On an August morning in 2022, a young woman slipped out of a house in suburban Wisconsin and dashed to a waiting police car. Her hands shaking, she told officers it was the “most brave thing I’ve ever done in my life.”
For nearly two years, her boyfriend had held her captive, prosecutors say. She feared he’d kill her if she tried to leave. But just days earlier, after he’d poured hot grease down her back, she started plotting her escape, secretly messaging family and friends to alert police.
The young woman later explained her desperation to detectives: Almost every night, her boyfriend had forced her to record sex acts on camera to sell online. Among his chosen outlets was OnlyFans, the hugely successful website famous for porn.
The difference is that, unlike craigslist, OnlyFans takes a massive 20% cut of all revenue. For comparison, Patreon takes a little more than 5%. Purely from a labor perspective, that’s outrageous, so I do think that it’s fair to demand that they at least do more to justify it, which ought to include protecting the people that actually do the work.
There’s also what’s to me the bigger problem: OnlyFans obviously didn’t invent online sex work, but it did radically reshape it. They are responsible for mainstreaming this patreon-style, girl-next-door porn actress that people expect to interact with on a parasocial level. Those are features that OnlyFans purposefully put in to maximize their own profit, but they seem particularly ripe for the kind of nauseating small-scale abuse that the article discusses in depth. Suddenly, if an abusive partner wants to trap and control someone, there’s a mainstream, streamlined path to making that profitable. Again, OnlyFans didn’t create that, in the same way that Uber didn’t create paying some random person with a car for a ride to the airport, but they did reshape it, systematize it, mainstream it, and profit handsomely off it.
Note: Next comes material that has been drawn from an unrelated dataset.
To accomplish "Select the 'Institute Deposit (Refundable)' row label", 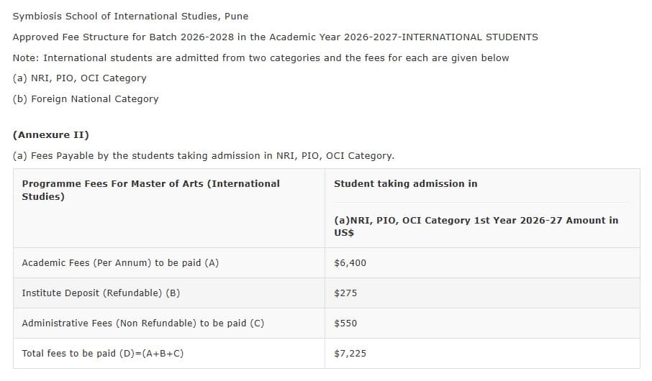I will 101,293.
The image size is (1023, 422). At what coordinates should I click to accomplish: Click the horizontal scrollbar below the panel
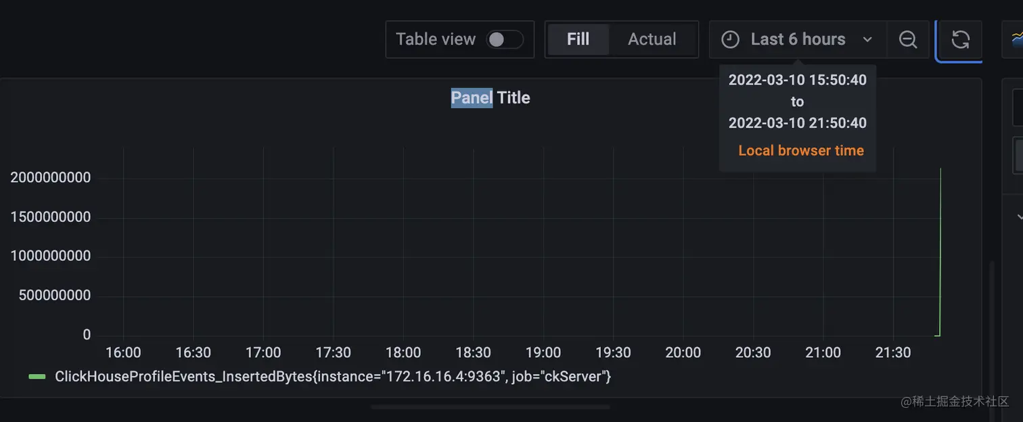coord(490,407)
Craigslist was just a place to put classifieds, but OnlyFans is a platform that governs every detail of these relationships between creators and fans, down to the font of their DMs. If the way that they’ve built the platform makes this kind of abuse easier, that’s a huge problem.
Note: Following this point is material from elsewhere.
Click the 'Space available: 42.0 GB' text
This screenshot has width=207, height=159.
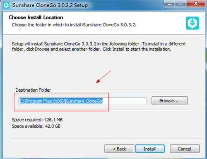point(36,126)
I agree with you that this article doesn’t do a good job articulating any of this, though.
Yes, they banned Craigslist ads in order to spawn something even more exploitative. Let’s see what happens after they ban OF. (seriously though no.)
Video streaming is not cheap. Petabytes and petabytes of data transferred, stored, streaming, networked, etc., etc. YouTube is already barely profitable and only from pissing off their audience and streamers.
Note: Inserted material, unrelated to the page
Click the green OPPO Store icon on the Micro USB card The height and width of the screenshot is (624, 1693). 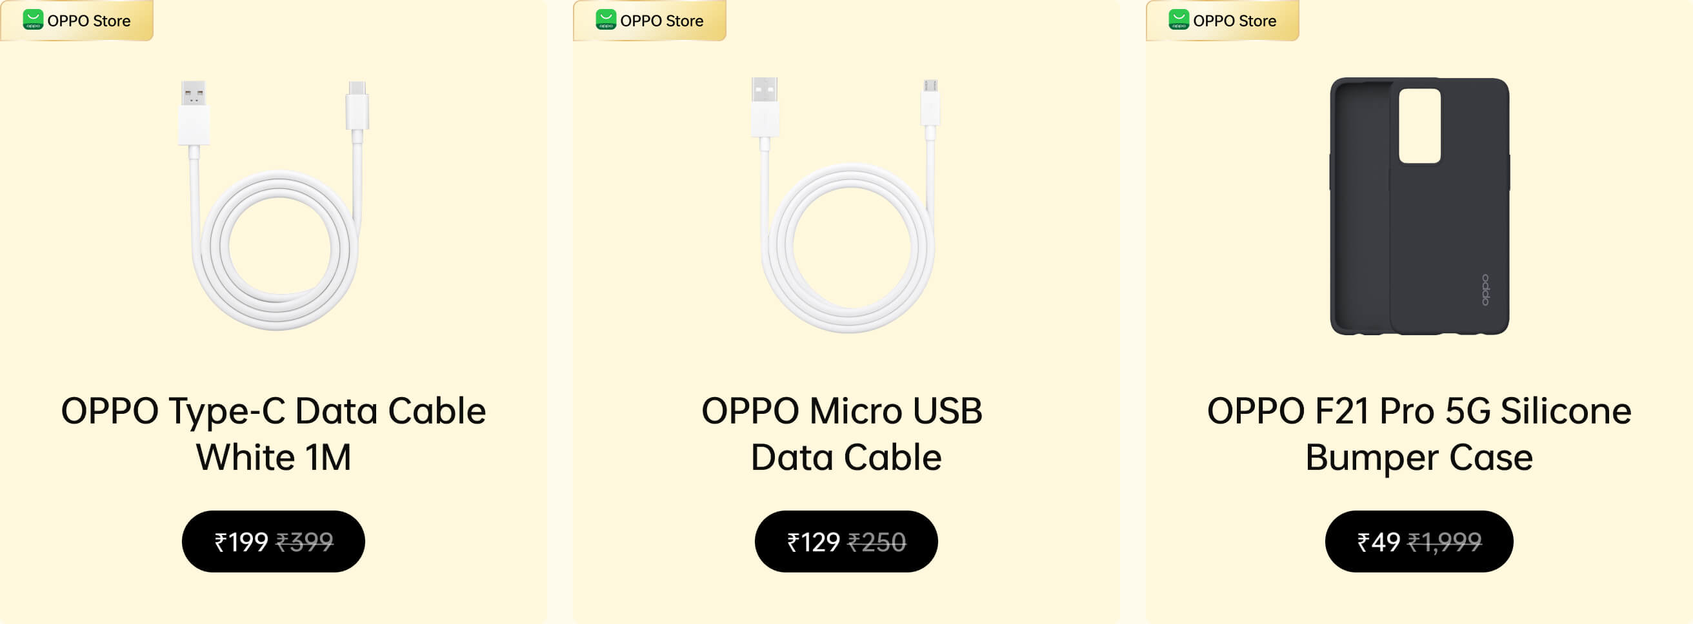pos(605,20)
A comparison to Patreon isn’t fair at all because they have almost no infrastructure to speak of. What do they actually do? Host a web site with some forum software on it? Handle subscriptions and emails, with a light bit of payment handling? Really?
Oh no the corporations can’t afford to host! Guess we will have to create the tools to self host our own shit then.
Meanwhile, in the real world, creators just want to setup an account and sell their content. Not having to deal with payment processors, setting up cdns port handling customer support themselves.
There’s enough to complain about how OnlyFans impacts society (like creating fake interactions with customers who think they’re interacting with the real deal). But them wanting a cut for doing all the technical middleman stuff is actually reasonable.
Have you seen PeerTube? It’s a good attempt, but even with the P2P-style sharing, they are experiencing 100x the problems that Lemmy has here because of the sheer amount of bandwidth and storage they have to deal with from a tiny micro-fraction of a percentage of the content that YouTube or OnlyFans serves.
Right now, large corporations are the only ones with the resources to even attempt such a thing, unfortunately.
About that 20% cut - I’m not going to argue about what amount would be fair, but for that money they do handle all the payment, distribution and infrastructure. In that sense it’s more comparable to Steam, Apple, Google etc.
But that’s getting pretty off-topic.
I agree that it’s like Apple and Google (I don’t know much about Steam) in that those are obvious price-gouging monopolists.